_What is required:_ Retype the listing from the line with "Task: Click the folder" to the line with "Looking at the screenshot, I should click(2479, 16).", including both of those lines, without changing a character.

_Supplied entries:_
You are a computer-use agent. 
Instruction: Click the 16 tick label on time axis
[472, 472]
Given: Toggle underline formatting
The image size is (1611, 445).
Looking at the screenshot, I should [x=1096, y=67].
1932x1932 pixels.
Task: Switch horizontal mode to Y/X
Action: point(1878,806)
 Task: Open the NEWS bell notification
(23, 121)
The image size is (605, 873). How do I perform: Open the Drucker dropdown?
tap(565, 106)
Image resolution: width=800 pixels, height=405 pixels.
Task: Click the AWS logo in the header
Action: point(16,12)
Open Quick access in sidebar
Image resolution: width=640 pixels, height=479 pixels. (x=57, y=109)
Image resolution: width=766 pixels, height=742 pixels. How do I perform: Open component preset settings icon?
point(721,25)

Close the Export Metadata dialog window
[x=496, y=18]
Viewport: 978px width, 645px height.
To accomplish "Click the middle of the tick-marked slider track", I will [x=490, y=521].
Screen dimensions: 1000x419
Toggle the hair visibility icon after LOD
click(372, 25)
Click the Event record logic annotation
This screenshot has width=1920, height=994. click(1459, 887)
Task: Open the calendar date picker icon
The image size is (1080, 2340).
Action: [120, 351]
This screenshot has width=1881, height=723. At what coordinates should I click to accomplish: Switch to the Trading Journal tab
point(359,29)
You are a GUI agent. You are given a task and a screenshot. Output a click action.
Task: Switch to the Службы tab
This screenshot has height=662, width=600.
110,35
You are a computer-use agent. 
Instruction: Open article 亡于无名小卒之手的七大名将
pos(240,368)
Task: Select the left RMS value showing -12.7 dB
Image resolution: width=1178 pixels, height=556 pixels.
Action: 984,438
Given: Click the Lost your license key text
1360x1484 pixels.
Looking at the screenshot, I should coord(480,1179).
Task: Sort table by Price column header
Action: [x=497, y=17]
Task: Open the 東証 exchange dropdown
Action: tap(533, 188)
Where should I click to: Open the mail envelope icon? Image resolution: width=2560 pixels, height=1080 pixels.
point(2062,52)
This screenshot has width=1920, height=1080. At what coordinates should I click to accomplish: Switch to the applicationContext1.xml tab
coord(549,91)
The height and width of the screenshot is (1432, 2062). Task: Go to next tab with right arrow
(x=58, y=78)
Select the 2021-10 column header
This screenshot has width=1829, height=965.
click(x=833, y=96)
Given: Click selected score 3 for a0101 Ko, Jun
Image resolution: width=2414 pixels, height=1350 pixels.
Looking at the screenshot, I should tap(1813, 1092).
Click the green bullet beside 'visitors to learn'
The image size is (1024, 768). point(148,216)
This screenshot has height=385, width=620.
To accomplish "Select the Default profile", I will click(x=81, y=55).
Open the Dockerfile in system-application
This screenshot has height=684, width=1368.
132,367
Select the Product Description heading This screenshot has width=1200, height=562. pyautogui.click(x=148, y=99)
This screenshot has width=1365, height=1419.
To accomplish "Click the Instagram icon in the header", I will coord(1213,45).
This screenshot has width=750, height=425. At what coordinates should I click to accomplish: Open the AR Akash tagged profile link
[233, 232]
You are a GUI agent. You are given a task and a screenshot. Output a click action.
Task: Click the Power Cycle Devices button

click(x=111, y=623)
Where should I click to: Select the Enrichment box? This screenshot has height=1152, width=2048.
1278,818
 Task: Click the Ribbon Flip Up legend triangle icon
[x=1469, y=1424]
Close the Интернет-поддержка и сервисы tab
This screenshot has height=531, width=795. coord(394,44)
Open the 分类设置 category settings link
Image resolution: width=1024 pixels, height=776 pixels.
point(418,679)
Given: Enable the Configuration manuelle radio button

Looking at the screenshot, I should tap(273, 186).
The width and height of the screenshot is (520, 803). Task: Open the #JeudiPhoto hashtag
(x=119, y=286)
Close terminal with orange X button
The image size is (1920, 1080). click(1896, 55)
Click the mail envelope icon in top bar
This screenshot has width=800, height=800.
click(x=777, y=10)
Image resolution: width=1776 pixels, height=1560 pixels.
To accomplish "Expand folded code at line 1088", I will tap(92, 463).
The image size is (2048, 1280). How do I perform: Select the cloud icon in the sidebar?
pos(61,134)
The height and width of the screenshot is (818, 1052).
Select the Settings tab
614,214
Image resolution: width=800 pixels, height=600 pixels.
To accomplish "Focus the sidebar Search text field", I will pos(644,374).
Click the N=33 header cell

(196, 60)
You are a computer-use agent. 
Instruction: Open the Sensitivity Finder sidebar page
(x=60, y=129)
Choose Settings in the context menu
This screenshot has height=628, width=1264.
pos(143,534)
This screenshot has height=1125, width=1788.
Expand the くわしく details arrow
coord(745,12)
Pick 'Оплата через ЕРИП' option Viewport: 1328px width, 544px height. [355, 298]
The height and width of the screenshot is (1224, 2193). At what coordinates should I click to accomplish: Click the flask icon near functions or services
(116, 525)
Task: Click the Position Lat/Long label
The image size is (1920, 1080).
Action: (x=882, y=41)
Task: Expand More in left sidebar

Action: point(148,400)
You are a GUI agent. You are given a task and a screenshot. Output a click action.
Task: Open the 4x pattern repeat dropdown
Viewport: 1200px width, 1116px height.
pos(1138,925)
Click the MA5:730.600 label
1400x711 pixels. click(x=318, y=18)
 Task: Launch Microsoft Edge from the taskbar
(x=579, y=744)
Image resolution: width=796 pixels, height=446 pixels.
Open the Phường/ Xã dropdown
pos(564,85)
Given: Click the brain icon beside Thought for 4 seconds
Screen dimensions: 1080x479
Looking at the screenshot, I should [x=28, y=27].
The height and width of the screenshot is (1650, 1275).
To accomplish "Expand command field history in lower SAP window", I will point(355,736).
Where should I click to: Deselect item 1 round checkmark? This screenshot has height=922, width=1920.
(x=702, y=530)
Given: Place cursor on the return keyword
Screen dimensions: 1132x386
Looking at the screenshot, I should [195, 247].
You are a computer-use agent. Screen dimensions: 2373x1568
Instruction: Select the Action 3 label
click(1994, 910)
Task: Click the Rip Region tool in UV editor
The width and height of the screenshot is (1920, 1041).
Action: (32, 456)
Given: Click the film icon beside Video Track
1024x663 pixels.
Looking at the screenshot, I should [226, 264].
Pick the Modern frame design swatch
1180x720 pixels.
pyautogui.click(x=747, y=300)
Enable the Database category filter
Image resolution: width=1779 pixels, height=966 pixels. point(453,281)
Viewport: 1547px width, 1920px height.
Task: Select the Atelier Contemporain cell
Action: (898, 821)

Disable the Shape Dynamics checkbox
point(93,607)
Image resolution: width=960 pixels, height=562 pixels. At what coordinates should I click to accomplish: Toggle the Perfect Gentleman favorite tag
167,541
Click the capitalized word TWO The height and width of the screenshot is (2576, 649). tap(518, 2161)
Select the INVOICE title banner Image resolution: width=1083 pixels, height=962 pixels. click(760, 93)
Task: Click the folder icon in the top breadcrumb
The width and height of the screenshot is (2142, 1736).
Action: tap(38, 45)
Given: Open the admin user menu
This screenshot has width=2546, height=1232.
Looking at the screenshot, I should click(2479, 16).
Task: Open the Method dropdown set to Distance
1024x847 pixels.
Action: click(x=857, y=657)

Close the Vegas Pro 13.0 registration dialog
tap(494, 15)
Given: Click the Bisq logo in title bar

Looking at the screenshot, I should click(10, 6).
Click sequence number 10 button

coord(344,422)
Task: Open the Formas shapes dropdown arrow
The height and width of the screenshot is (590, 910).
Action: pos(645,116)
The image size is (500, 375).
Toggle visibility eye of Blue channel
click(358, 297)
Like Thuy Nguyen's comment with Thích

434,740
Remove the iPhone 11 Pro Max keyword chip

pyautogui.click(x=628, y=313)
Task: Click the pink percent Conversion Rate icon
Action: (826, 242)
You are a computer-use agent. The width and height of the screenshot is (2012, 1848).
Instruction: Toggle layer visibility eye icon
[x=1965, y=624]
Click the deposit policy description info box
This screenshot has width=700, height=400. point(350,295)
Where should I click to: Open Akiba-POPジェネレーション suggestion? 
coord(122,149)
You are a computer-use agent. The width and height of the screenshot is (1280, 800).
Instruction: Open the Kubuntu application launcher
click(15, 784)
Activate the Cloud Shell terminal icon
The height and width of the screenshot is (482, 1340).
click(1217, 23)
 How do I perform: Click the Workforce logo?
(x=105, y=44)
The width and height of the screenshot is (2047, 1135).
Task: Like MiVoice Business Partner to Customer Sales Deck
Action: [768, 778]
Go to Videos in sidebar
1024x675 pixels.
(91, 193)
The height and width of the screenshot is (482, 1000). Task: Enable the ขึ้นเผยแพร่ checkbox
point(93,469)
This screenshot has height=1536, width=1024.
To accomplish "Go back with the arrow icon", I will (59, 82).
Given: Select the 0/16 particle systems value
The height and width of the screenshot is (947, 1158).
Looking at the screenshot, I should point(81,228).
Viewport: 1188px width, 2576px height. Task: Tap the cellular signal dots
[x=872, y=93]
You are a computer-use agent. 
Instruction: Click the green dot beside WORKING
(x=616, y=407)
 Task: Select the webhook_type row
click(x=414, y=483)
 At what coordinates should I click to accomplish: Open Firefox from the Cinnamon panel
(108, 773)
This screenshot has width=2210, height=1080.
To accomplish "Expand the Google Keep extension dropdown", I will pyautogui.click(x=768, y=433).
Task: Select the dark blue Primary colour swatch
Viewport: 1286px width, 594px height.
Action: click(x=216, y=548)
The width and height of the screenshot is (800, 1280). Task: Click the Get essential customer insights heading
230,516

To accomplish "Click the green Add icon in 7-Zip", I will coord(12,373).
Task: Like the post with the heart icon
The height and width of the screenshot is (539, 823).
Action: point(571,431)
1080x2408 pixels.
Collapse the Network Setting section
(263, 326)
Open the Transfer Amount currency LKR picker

_Full answer:_
Task: Click the folder icon in the top breadcrumb
The width and height of the screenshot is (2142, 1736).
Action: tap(38, 45)
Given: Open the admin user menu
This screenshot has width=2546, height=1232.
Looking at the screenshot, I should click(2479, 16).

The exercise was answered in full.